Tomasz Komenda spędził w więzieniu 18 lat, po czym okazało się, że został skazany niesłusznie. Po uwolnieniu toczył sądową batalię o zadośćuczynienie. Na kanwie jego historii powstał film w reżyserii Jana Holoubka "25 lat niewinności. Sprawa Tomka Komendy". Podczas jego premiery reporter Pomponika rozmawiał z Dodą, która z ciekawością obejrzała obraz z Piotrem Trojanem w roli głównej.
Doda była bardzo poruszona historią Tomasz Komendy. Najbardziej denerwowała ją niesprawiedliwość, która go spotkała.
"Miałam ogromne poczucie niesprawiedliwości. Bardziej niż wzruszenie, to miałam taką wielką złość, bo ja jestem bardzo sprawiedliwą osobą. Nawet jak mnie ktoś zdenerwuje i zrobił mi krzywdę, to potrafię przyznać się do błędu i nienawidzę jak ktoś kogoś traktuje niesprawiedliwie".
Tomasz Komenda po wyjściu na wolność wywalczył w sądzie odszkodowanie za niesprawiedliwe skazanie.
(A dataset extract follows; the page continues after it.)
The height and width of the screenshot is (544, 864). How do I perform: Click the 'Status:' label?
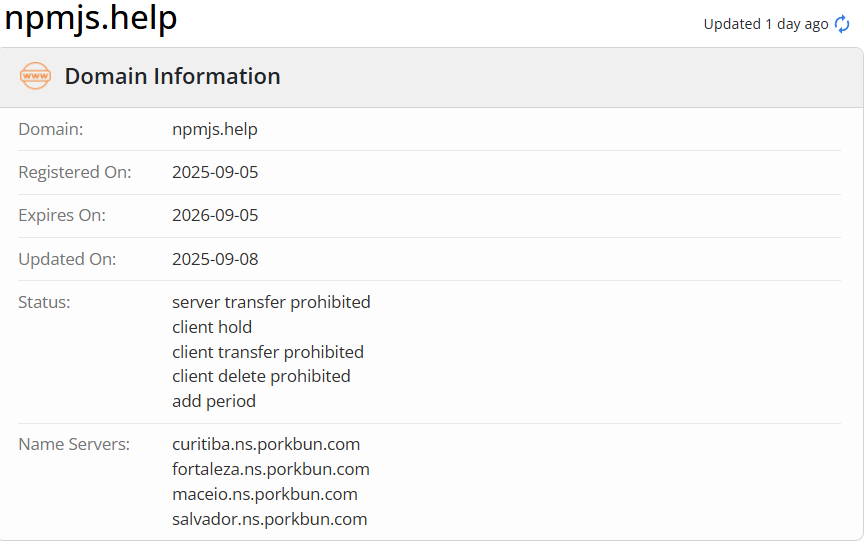click(44, 302)
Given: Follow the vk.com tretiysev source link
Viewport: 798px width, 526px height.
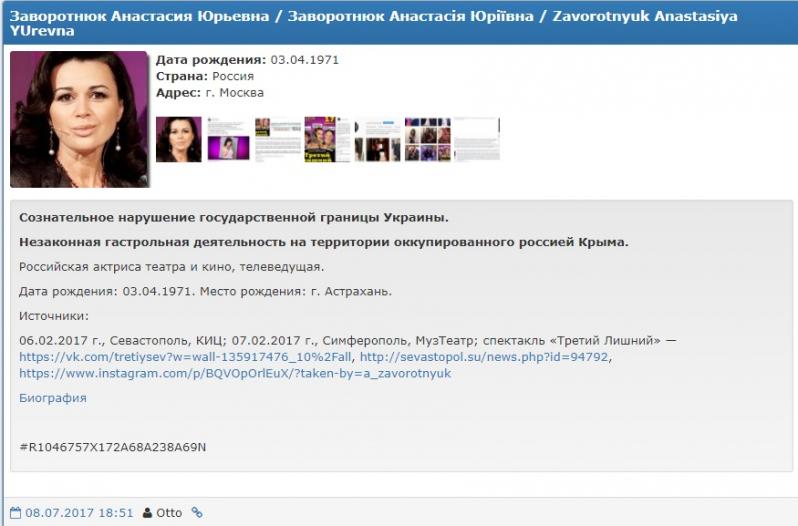Looking at the screenshot, I should (x=185, y=357).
Mężczyźnie przyznano wówczas przyznano 12 mln 811 tys. zł, z czego 12 milionów jest zadośćuczynieniem, a pozostała kwota odszkodowaniem.
Doda w rozmowie z Pomponikiem stwierdziła, że odszkodowanie finansowe nie załatwi sprawy.
"Słuchaj, no a jakie pieniądze są w stanie zrekompensować zabrane najlepsze lata młodości? Nie da się zmierzyć, przeliczyć czasu".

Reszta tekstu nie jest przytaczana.